High Court approves Personal Insolvency Arrangement significantly reducing mortgage debt
The High Court has approved a (PIA) for a woman, that involved a near €345,000 mortgage debt being written down by more
The High Court has approved a personal insolvency arrangement (PIA) for a woman, that involved a near €345,000 mortgage debt being written down by more than a half, because she ran into arrears due to her husband’s gambling addiction.
Permanent TSB had objected to the PIA, insisting that the write-down, which saw the woman’s debt reduced from €343,785 to €160,000, which is the current market value of the woman’s home, was “draconian”.
Mr. Justice Denis McDonald said that the woman, who is in her 40s and has net monthly earnings of €2,900, is now separated from her husband and lives in the home with their teenage daughter.

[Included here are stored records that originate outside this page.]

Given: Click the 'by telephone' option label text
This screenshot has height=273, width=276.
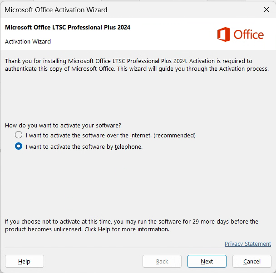Looking at the screenshot, I should pos(84,146).
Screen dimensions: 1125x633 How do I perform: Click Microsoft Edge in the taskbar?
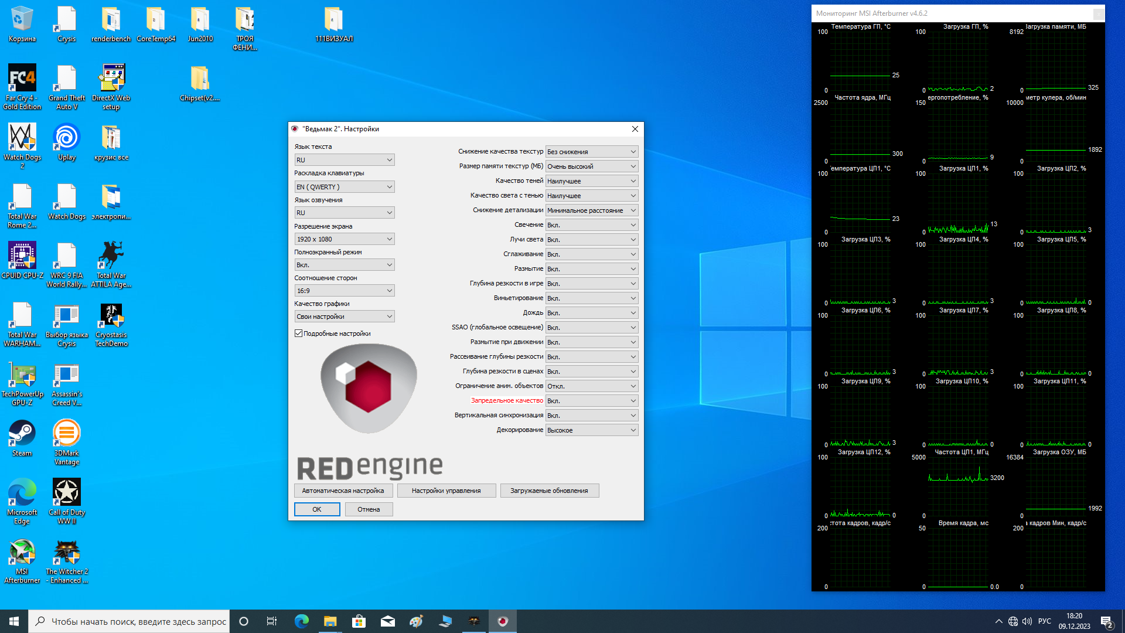[302, 621]
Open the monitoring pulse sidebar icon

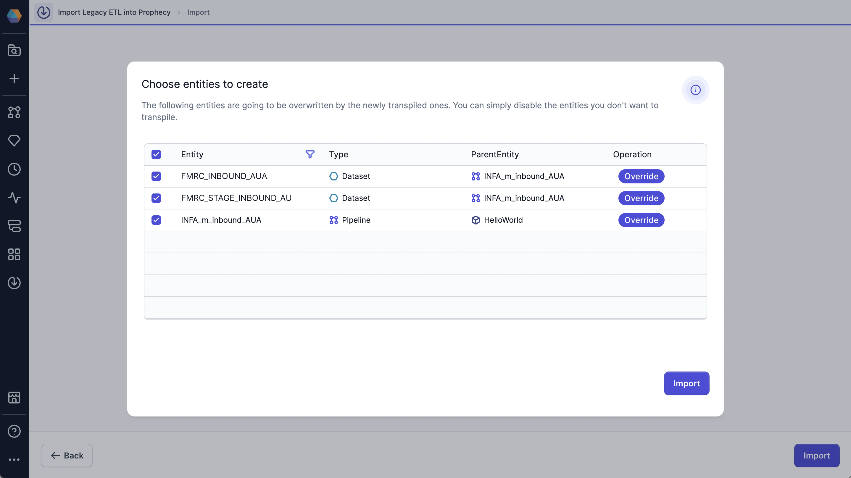(14, 198)
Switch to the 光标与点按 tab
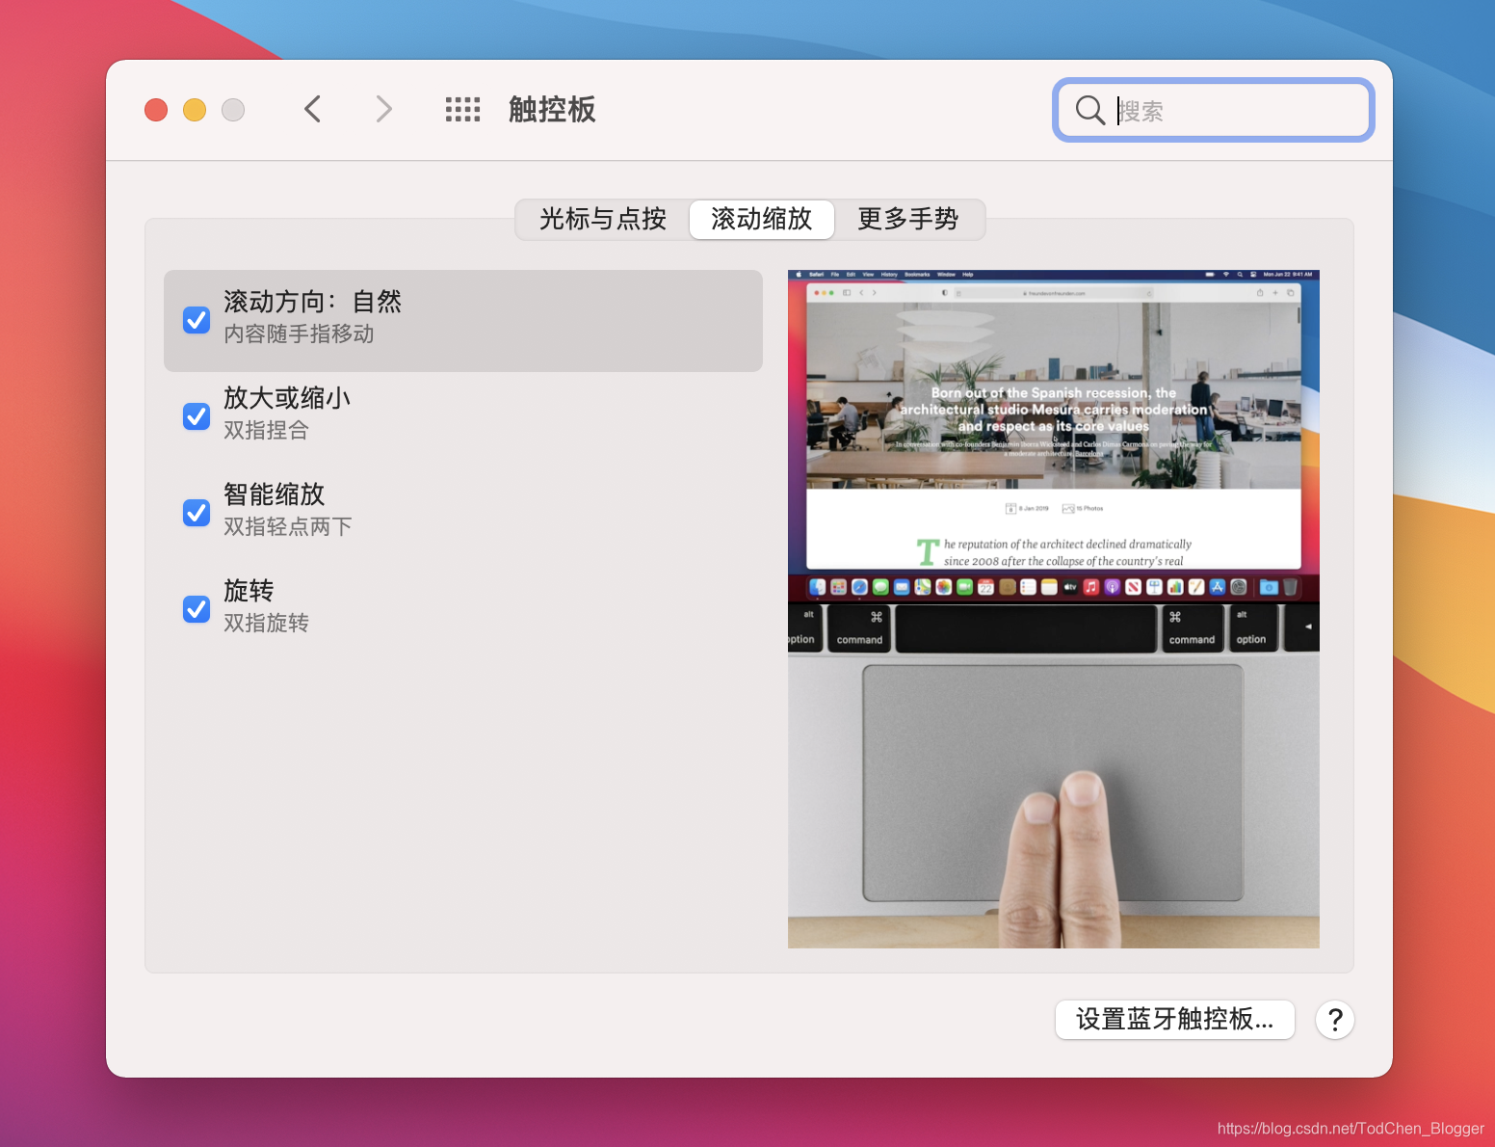This screenshot has height=1147, width=1495. pyautogui.click(x=601, y=219)
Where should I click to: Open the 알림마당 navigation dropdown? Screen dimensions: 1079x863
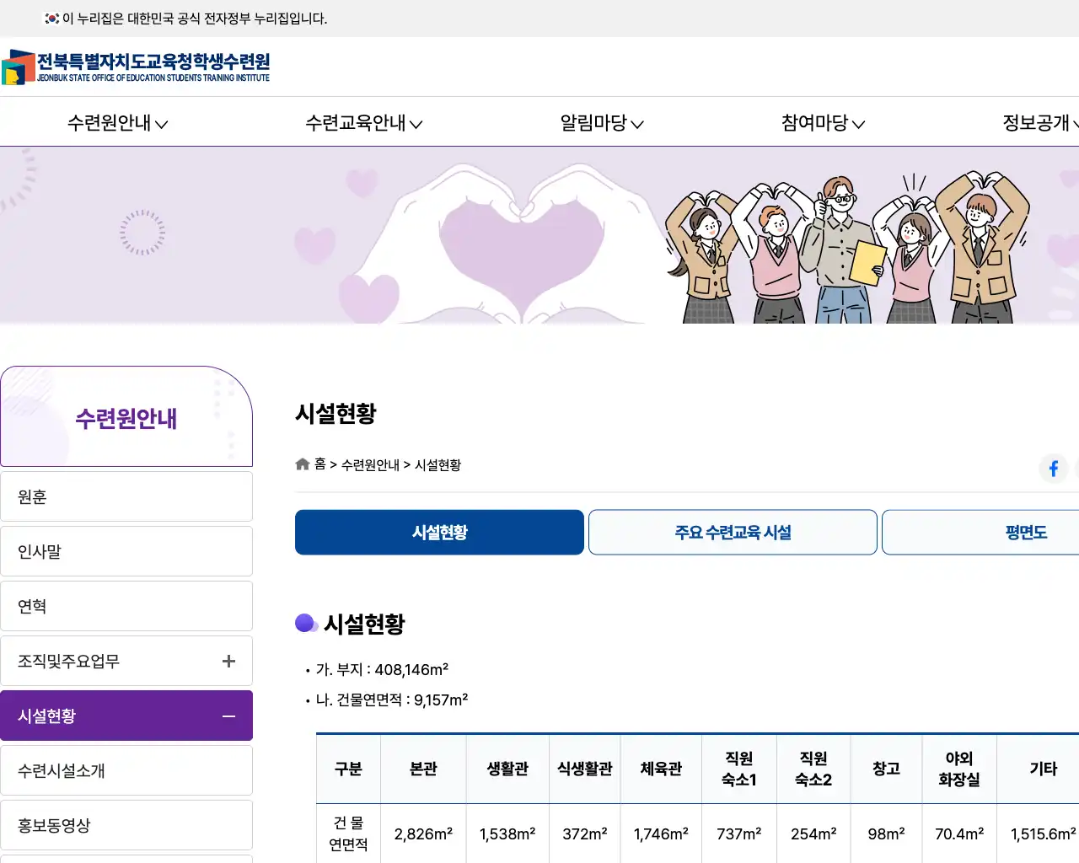coord(600,123)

In a sworn statement, the woman said that her now ex-husband had moved to the United Kingdom in 2015 and does not make any contribution towards the mortgage repayments or child maintenance.
Furthermore, the woman said that her husband had developed a gambling addiction and had borrowed €7,000 from “loan sharks” in order to place bets. The woman said that her husband’s debt came too much to repay and that she had to borrow money from her sister to repay the loan sharks, who applied increasing pressure for repayment.
Her husband’s gambling addiction became worse, after which she fell into arrears with the mortgage repayments and also incurred other debts.
The bank first took proceedings against the woman in the Circuit Court where her Personal Insolvency Practitioner proposed the personal insolvency arrangement; it was then appealed by the bank at the High Court.
The balance of €173,785 would be treated as unsecured debt, and the bank and a credit union which was owed €3,752 would each get an eight percent dividend. At the end of the PIA’s six-year term, the rest of the woman’s unsecured debt would be written off.